◆ EXTRACTED DATA
◆ ◆ ◆ ◆ ◆
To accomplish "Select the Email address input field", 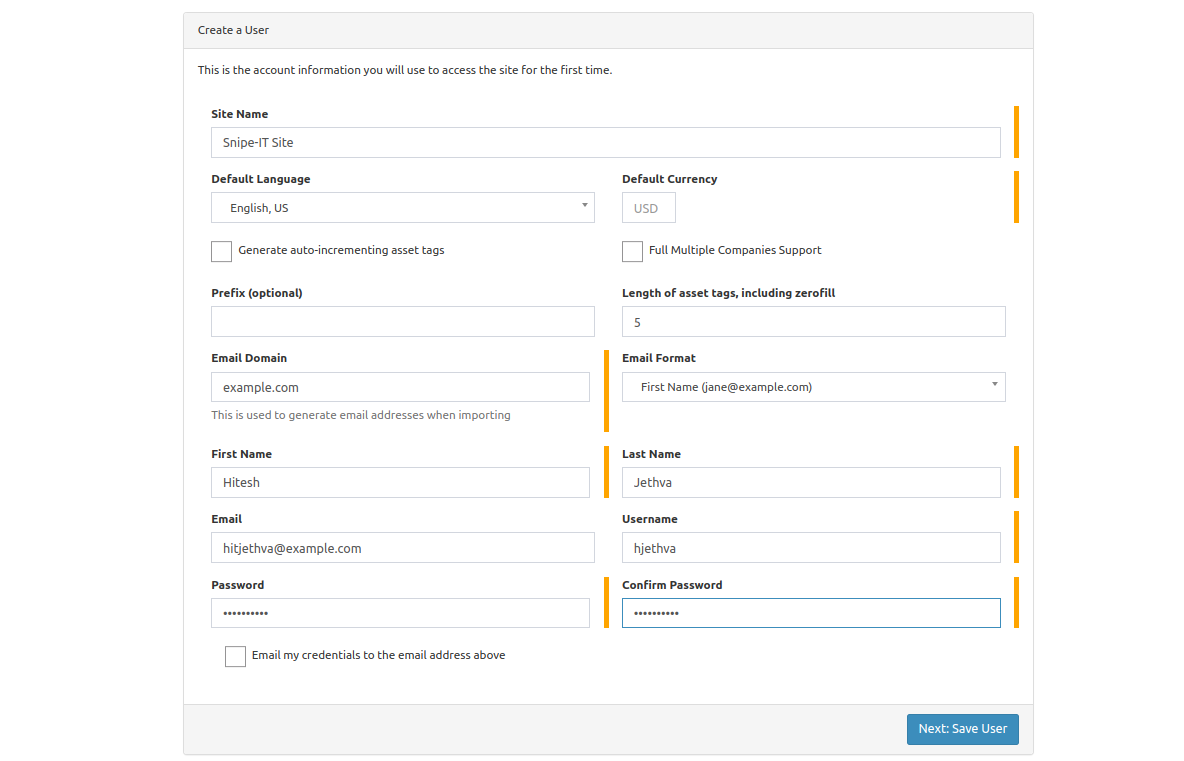I will (402, 548).
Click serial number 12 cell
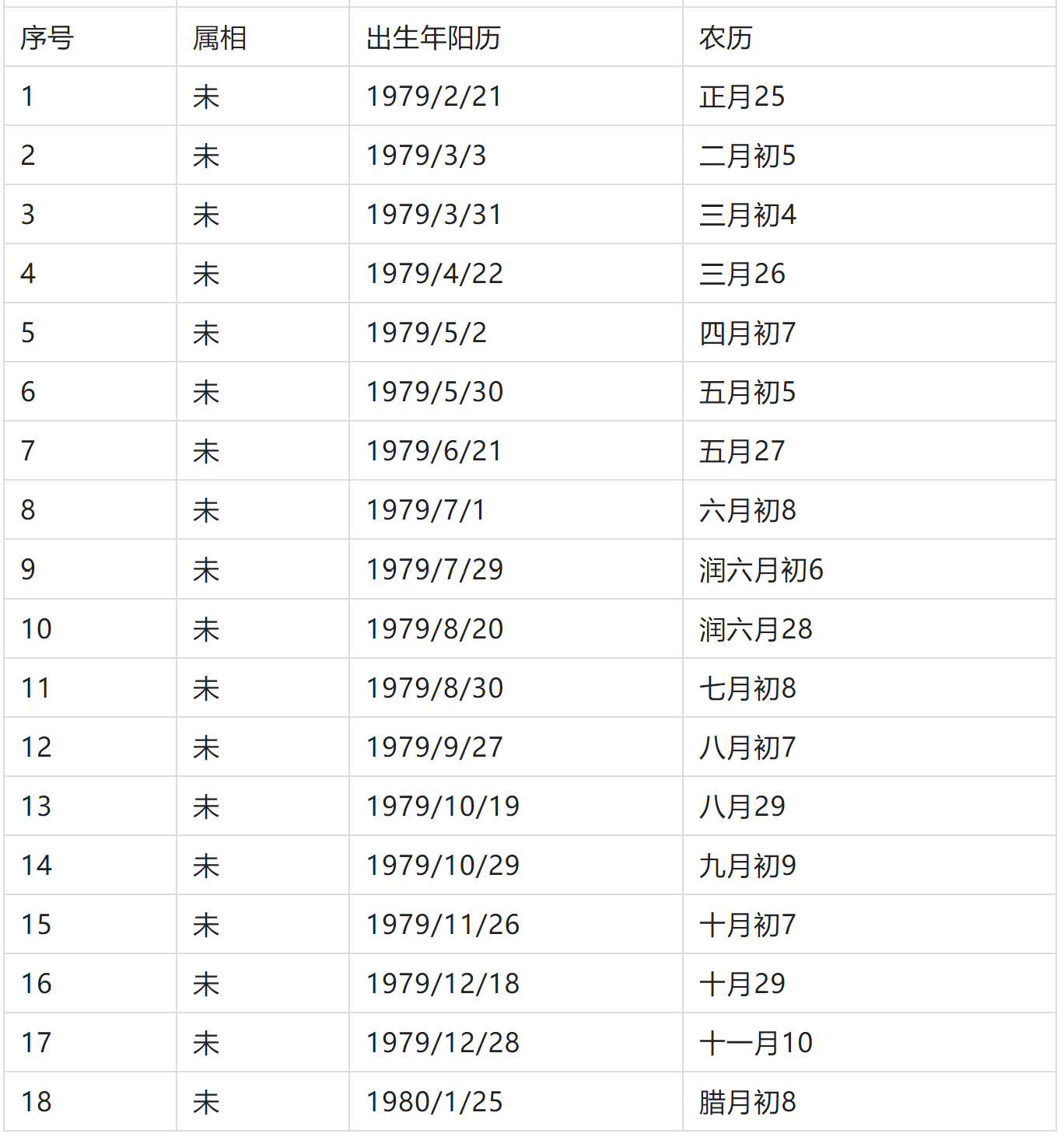 coord(90,747)
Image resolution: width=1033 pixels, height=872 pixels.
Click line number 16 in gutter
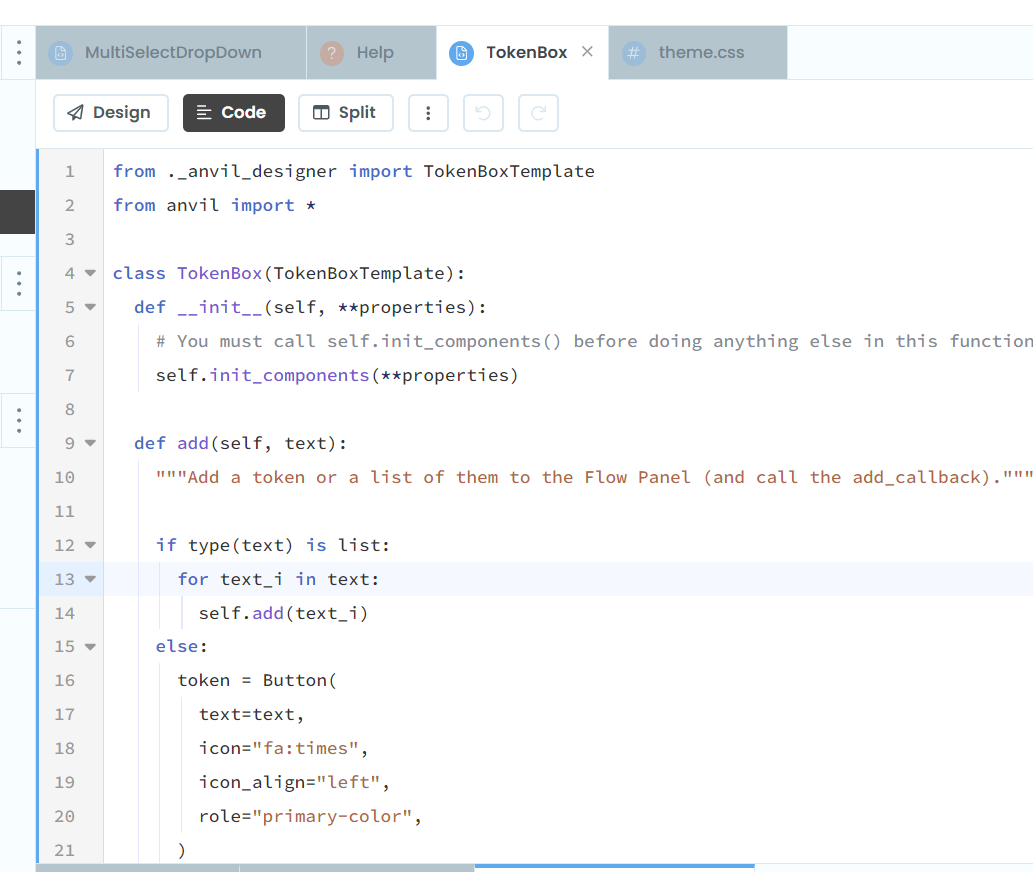pyautogui.click(x=65, y=681)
◆ ◆ ◆ ◆ ◆
◆ WHAT TO PRODUCE
Starting with the line that contains "Image resolution: width=1033" and ending with the last line of the material, every line must be written out exactly; no other lines and no pictures are wanted.

◆ SOLUTION TO THE EXERCISE
Image resolution: width=1033 pixels, height=872 pixels.
Click line number 16 in gutter
pyautogui.click(x=65, y=681)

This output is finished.